[131]: Sur ce produit, l'une des principales richesses de nos provinces méridionales, V. notre t. 3, p. 110-111.

[132]: «Dès l'année 1608», lit-on dans l'Etat de 1607, dont, sauf cette variante, tout ce paragraphe est la reproduction.

[133]: Un état manuscrit des dépenses particulières de Louis XIII pour 1641, pièce fort intéressante, que M. Vallet de Viriville a publiée presque entièrement dans le Cabinet de lecture (10 juillet 1837), d'après la copie possédée par la bibliothèque Sainte-Geneviève, dans le recueil coté Z, 378, in-4, contient aussi l'état général des gages, appoinctemens et pensions que le roy veult et ordonne estre payées par le tresorier de son espargne aux princes, princesses, dames, officiers de la couronne, seigneurs du conseil, gouverneurs des provinces, gentilshommes et aultres ... On y trouve M. le Prince, comme ici, en première ligne, mais pour une pension plus forte: cent cinquante mille livres. De plus, son fils, le duc d'Anguien (sic), en a une de 100 mille.

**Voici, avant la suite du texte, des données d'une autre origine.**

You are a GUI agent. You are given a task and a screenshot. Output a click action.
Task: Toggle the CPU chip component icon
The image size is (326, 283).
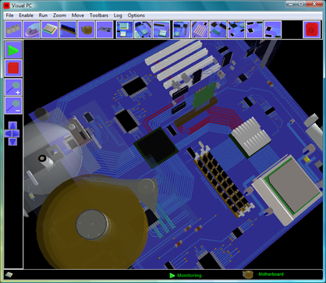(50, 30)
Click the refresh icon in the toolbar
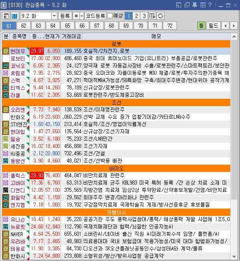 [x=160, y=16]
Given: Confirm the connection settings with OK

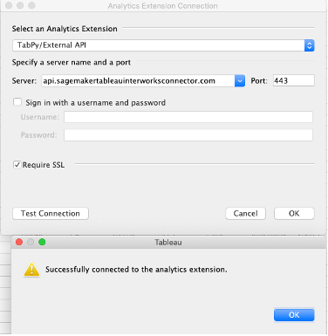Looking at the screenshot, I should (294, 213).
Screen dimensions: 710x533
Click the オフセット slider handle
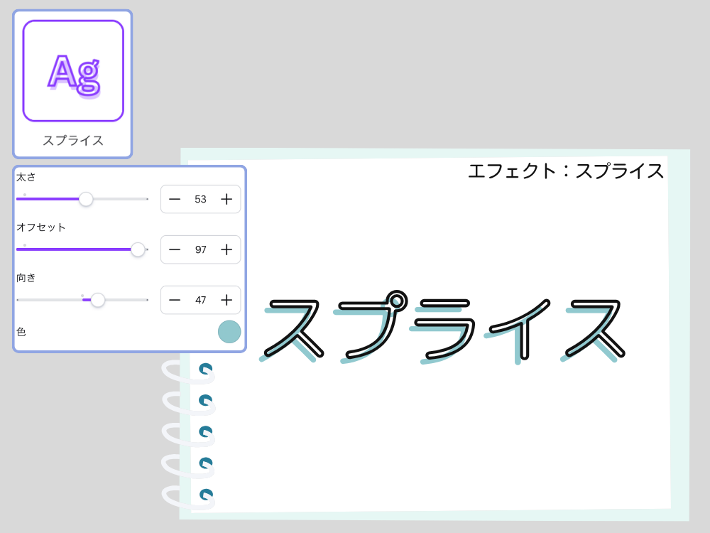click(138, 249)
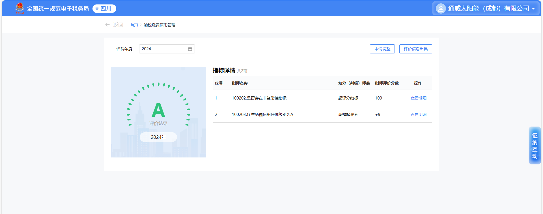Expand the company account dropdown caret
The width and height of the screenshot is (543, 214).
[x=533, y=9]
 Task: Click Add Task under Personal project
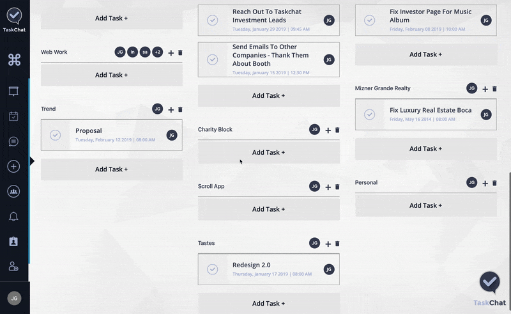click(425, 206)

[134]: En 1641, il n'a plus que 26,000 livres, y compris ses appointements de gouverneur de Normandie.

[135]: Frère du duc de Guise. On avoit acheté sa fidélité à la cause du roi par cette pension et d'autres avantages. V. Lettres de Richelieu (documents inédits), t. 1, p. 462, 475.

[136]: En 1641, Richelieu ayant fait en sorte qu'il fût moins à craindre qu'en 1622, on ne lui donnoit plus que 3,000 livres de pension, plus 10,000 «à cause de la protection de Sedan».

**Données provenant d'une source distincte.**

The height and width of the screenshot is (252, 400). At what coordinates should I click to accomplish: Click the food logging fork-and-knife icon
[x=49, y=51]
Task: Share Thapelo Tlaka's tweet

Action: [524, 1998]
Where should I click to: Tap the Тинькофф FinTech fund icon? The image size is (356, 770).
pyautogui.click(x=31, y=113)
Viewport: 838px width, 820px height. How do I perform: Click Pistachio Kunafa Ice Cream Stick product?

[137]: En 1641, il n'a plus que 8,000 livres.

[138]: C'est le duc de Montmorency qui avoit alors la charge d'amiral. Richelieu la supprima en 1627; il la remplaça par celle de grand maître de la navigation, qu'il prit pour lui.

[139]: Celui dont la déroute au Pont-de-Cé est si fameuse. Leclerc, (Hist. de Richelieu, 1694, in-8, p. 63.)

[140]: Urbain de Laval, maréchal de France, mort en 1629.